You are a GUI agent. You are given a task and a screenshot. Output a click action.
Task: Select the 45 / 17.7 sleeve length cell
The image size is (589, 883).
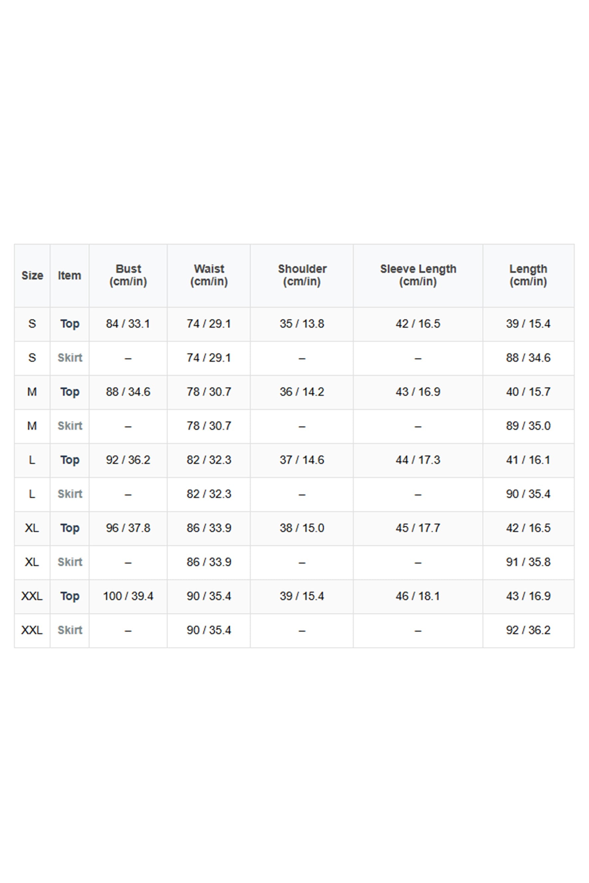tap(418, 528)
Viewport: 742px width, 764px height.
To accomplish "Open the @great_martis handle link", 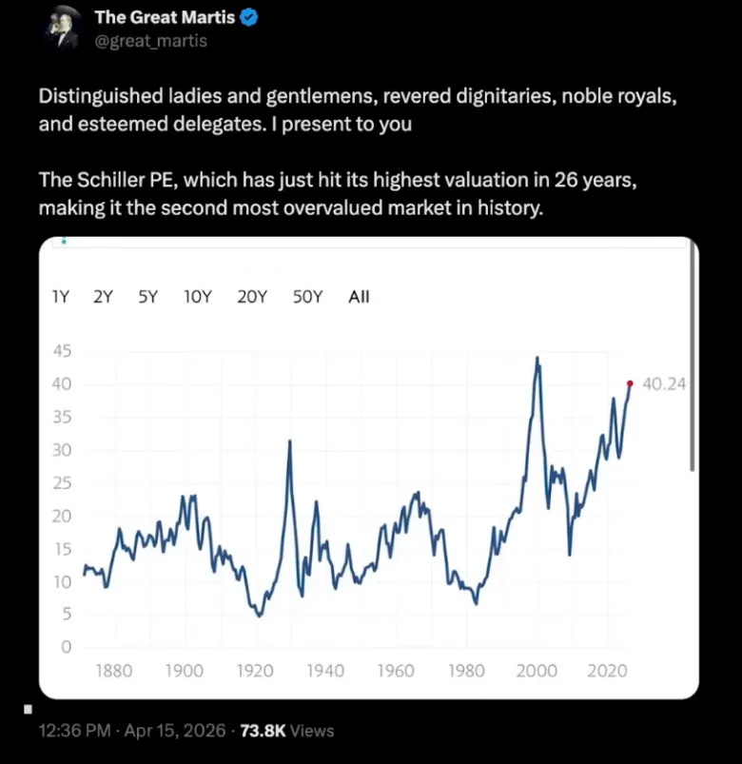I will pyautogui.click(x=150, y=41).
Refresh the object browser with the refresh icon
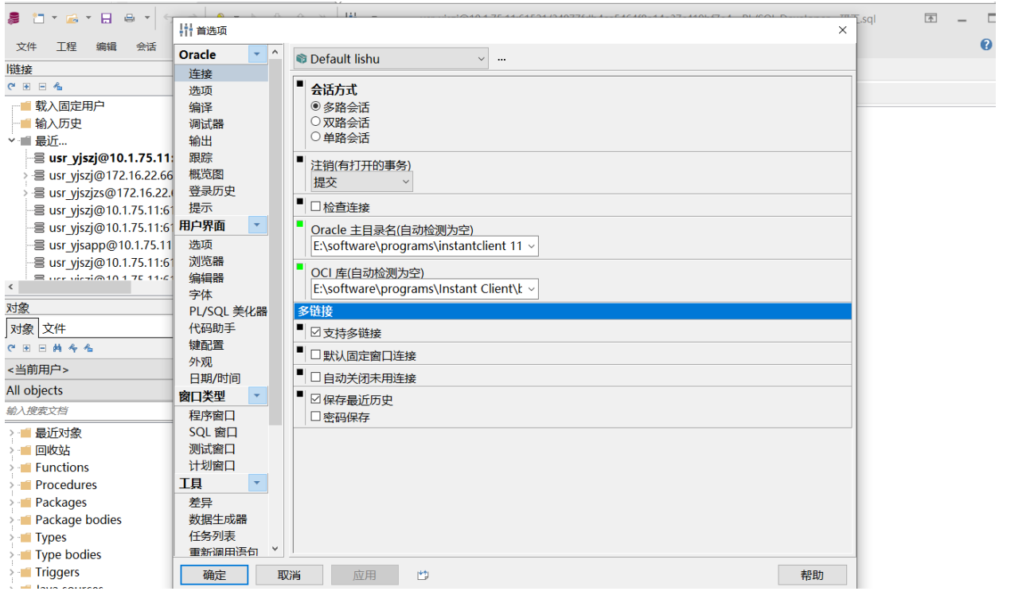The width and height of the screenshot is (1034, 603). pyautogui.click(x=11, y=348)
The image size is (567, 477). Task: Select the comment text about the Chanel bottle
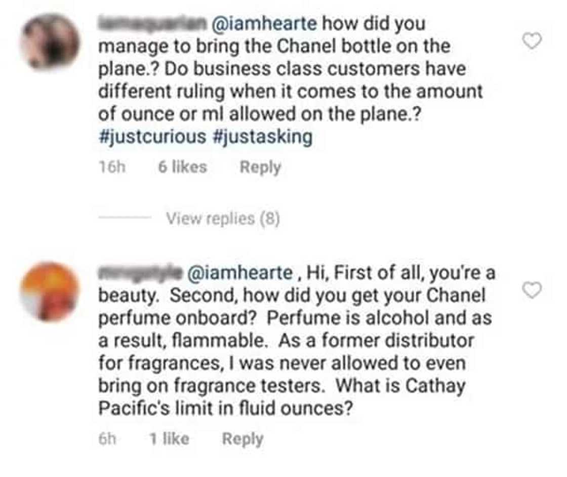click(289, 69)
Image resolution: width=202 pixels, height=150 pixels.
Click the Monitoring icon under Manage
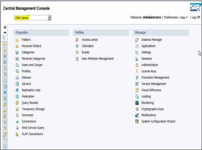[x=137, y=103]
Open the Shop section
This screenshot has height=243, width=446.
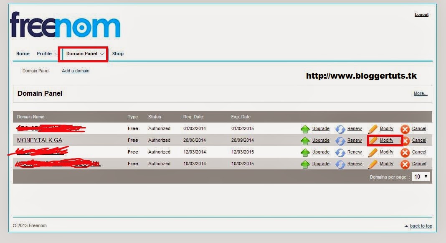(118, 54)
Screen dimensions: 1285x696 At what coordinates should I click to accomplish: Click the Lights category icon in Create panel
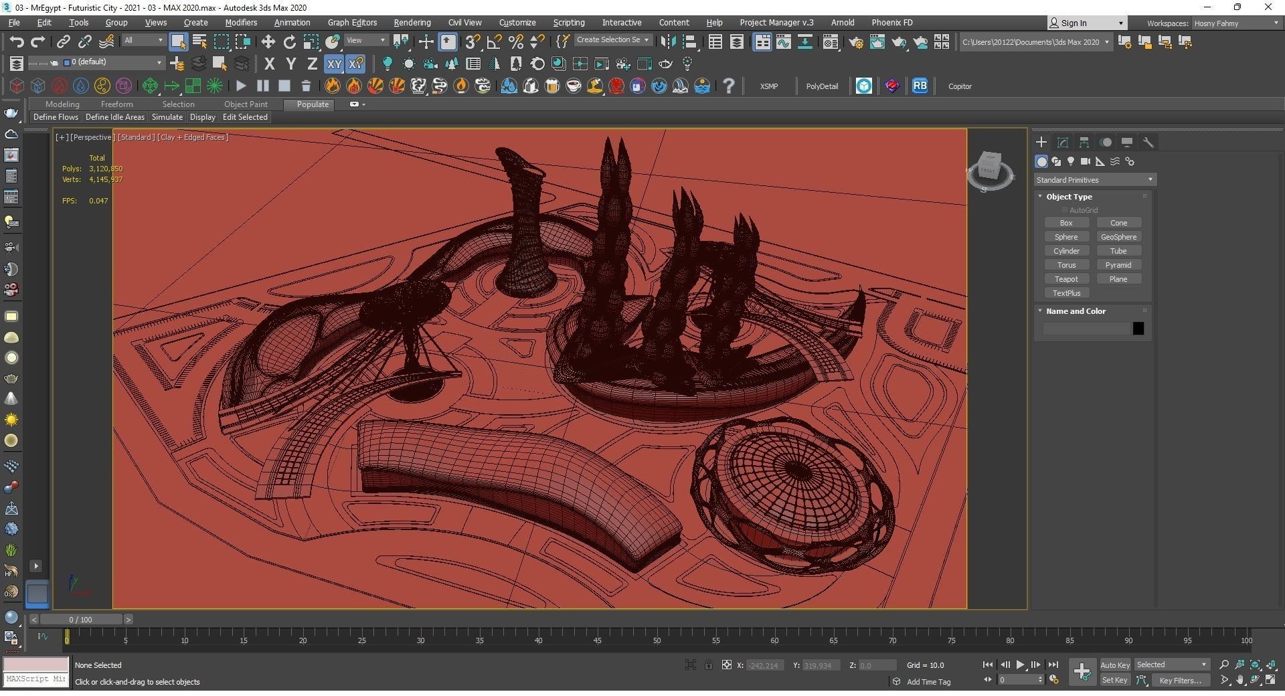click(x=1071, y=161)
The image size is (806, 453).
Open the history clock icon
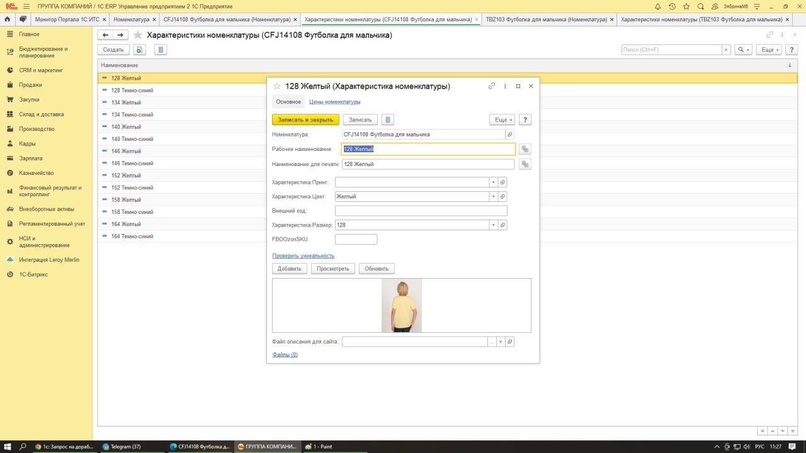pyautogui.click(x=673, y=6)
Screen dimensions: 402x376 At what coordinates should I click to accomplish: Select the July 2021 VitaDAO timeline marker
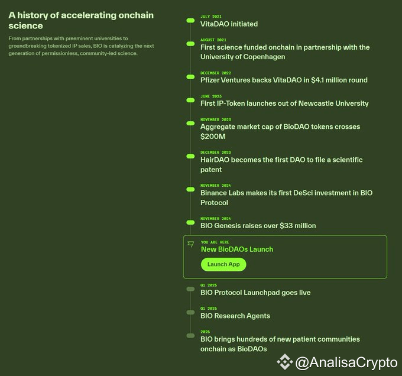[x=190, y=20]

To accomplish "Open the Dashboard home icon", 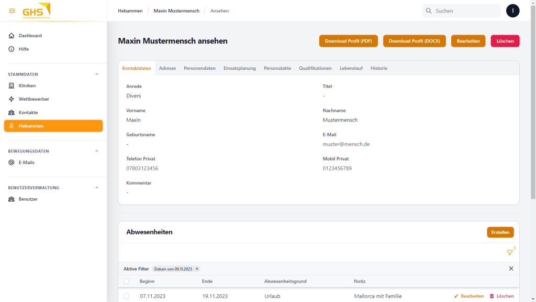I will point(12,36).
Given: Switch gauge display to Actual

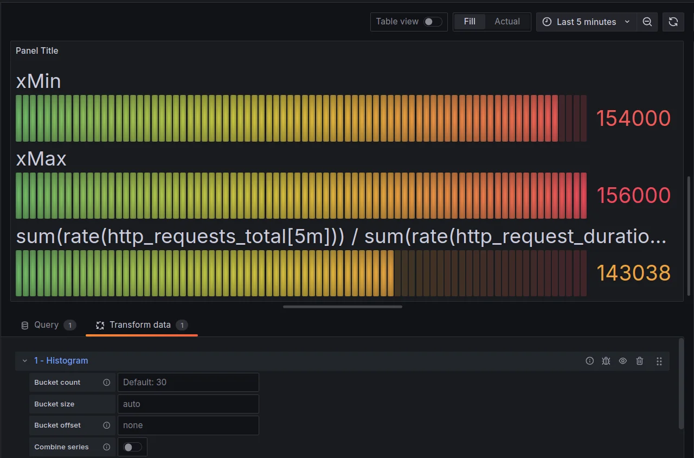Looking at the screenshot, I should (x=506, y=22).
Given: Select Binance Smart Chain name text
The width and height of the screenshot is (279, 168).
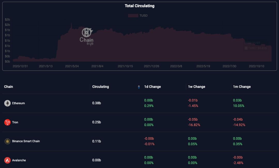Looking at the screenshot, I should [x=26, y=141].
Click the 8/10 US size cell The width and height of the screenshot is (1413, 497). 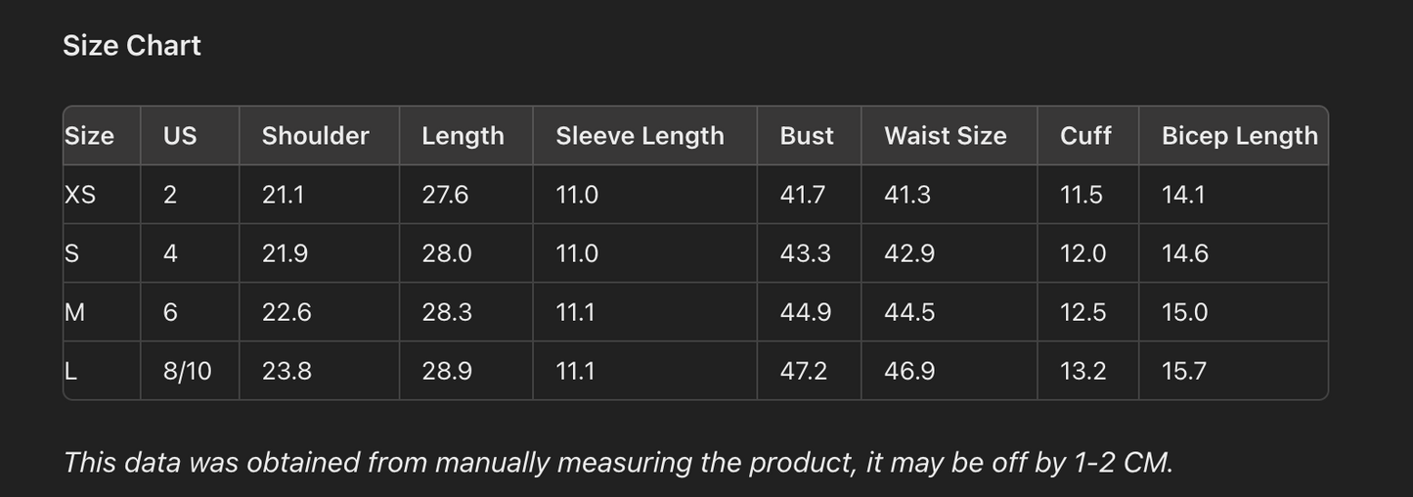pos(187,371)
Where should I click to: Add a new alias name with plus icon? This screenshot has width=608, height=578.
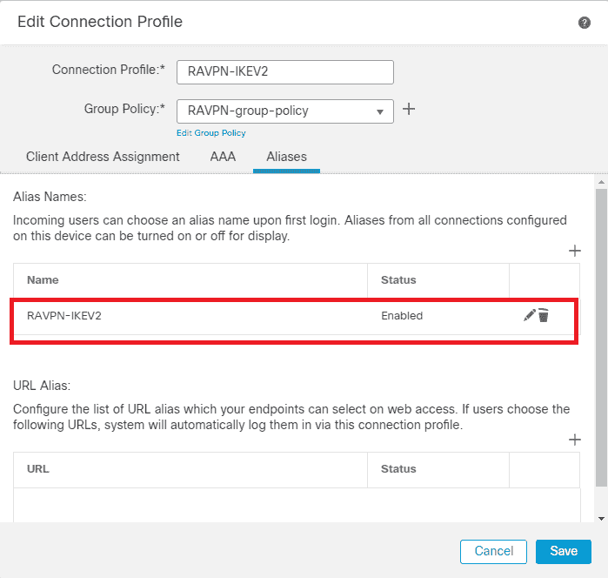[x=574, y=251]
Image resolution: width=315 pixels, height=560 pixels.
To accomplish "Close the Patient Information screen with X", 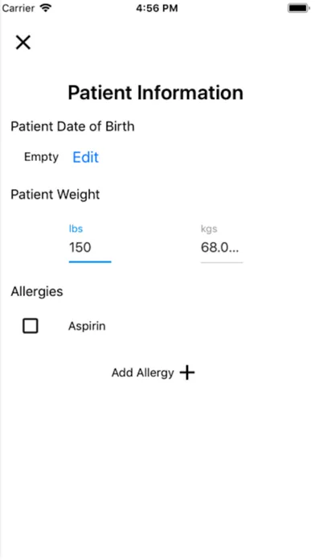I will click(23, 43).
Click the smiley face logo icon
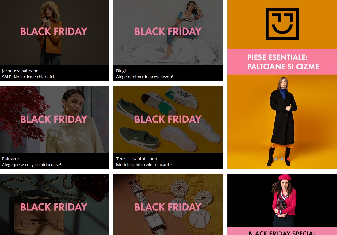 [282, 24]
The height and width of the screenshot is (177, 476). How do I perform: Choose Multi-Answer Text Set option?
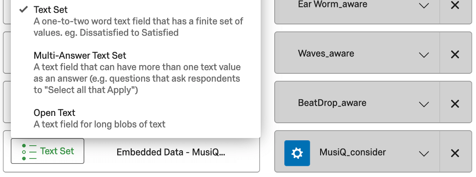[x=136, y=72]
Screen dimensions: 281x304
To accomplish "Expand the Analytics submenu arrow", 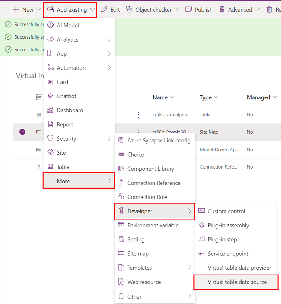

**Task prompt**
Everything from the line with "Click the smiley face logo icon" through the last line of the listing should be retyped exactly, with both end lines kept and the pictures left out.

**Exercise output**
Click the smiley face logo icon
 [282, 24]
The height and width of the screenshot is (177, 476). How do I perform: Choose Multi-Answer Text Set option?
[x=136, y=72]
Screen dimensions: 281x304
To accomplish "Expand the Analytics submenu arrow", 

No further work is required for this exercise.